Orcastration
Docker Swarm GUI Tool: Visualize your Docker Swarm with powerful metrics.
Introducing Docker Swarm
Docker Swarm is a powerful container orchestration tool that simplifies the management and deployment of multiple Docker containers as a cohesive service. Its key strength lies in its ability to efficiently orchestrate containerized applications across a distributed system.
The Problem: Managing and Visualizing Docker Swarm
The task of managing and visualizing Docker Swarm nodes, container metrics, and health statistics can be highly challenging. As the scale of deployment increases, it becomes increasingly complex to keep track of numerous nodes, tasks, and containers that need to be managed effectively.
The command-line interface provided by Docker Swarm can be tedious and error-prone, particularly when dealing with large-scale deployments. Furthermore, gaining insights into the health and performance of Swarm nodes and containers can be a difficult task without appropriate visualization tools. While solutions like Prometheus with Grafana exist in the market, they often require a steep learning curve and can consume valuable time.

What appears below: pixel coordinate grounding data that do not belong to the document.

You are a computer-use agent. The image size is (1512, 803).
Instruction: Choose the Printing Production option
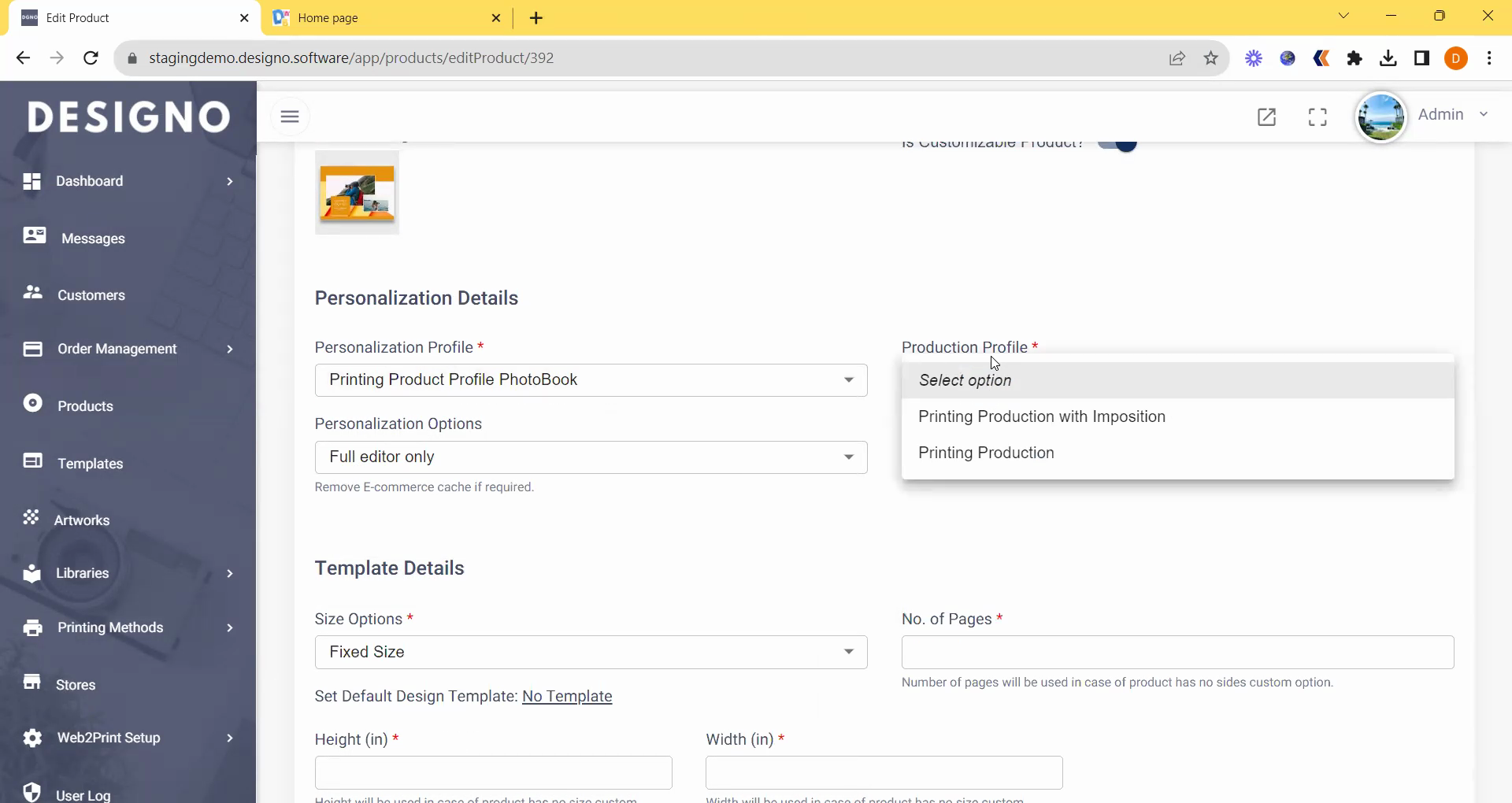986,453
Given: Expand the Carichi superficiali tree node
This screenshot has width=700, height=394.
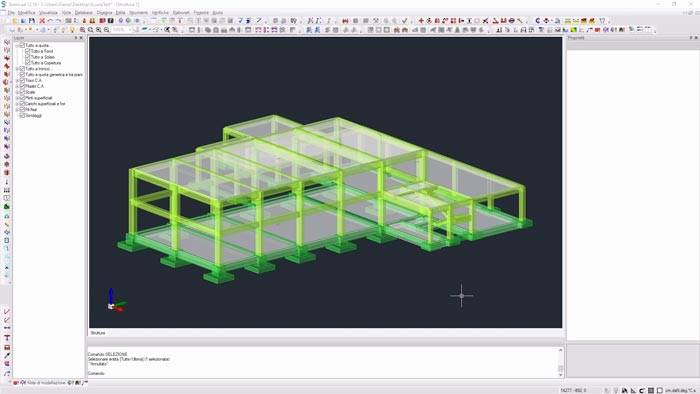Looking at the screenshot, I should [17, 104].
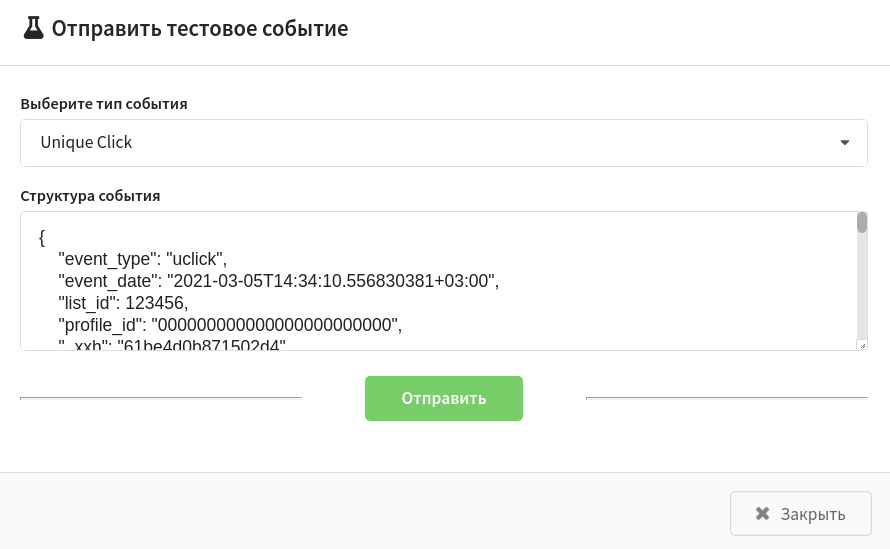Open the Unique Click combo box

coord(444,143)
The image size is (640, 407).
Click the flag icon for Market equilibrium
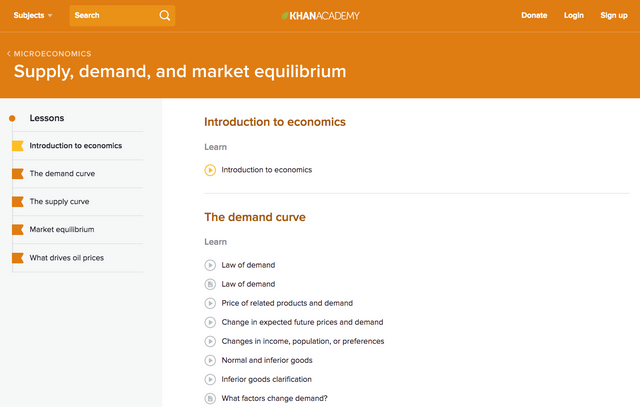pyautogui.click(x=17, y=230)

Introducing Orcastration: A Solution for Docker Swarm Visualization
Orcastration, a Docker Swarm visualization tool, addresses these challenges by providing users with real-time visibility into their containers within Docker Swarm. It also offers metric information and health status for the containers. By monitoring the health and status of containers, users can proactively identify and address potential issues before they lead to disruptions or downtime.
Unlike traditional methods that involve executing numerous Docker terminal commands to view container metrics, Orcastration offers a simplified approach. This user-friendly tool allows you to easily visualize the nodes in your Docker Swarm cluster, along with metrics and health status for your running tasks and containers. With Orcastration, identifying and resolving issues becomes a seamless process, enabling smoother operations and increased productivity. Read more about the product here at Orcastration.

My Contributions to Orcastration
I played a significant role in the development of Orcastration, contributing across the full stack and driving the release of the beta version under OSLabs. Building this product from the ground up required wearing multiple hats and involved various tasks.
To achieve real-time streaming of numerous nodes, I developed an optimized backend process. This modular backend process effectively parsed Docker Swarm node and container data from the Docker daemon, reformatted it, and stored it in our database. To ensure robust functionality and reduced server latency, I leveraged Node.js and Express, employing middleware design, testing, and error-handling patterns. Additionally, I set up multiple Docker containers and Docker Swarm instances, implementing health checks to simulate container and swarm environments for testing and development. For API development, I utilized Postman, while Jest and Cypress facilitated testing to enhance team collaboration, scalability, and quality assurance.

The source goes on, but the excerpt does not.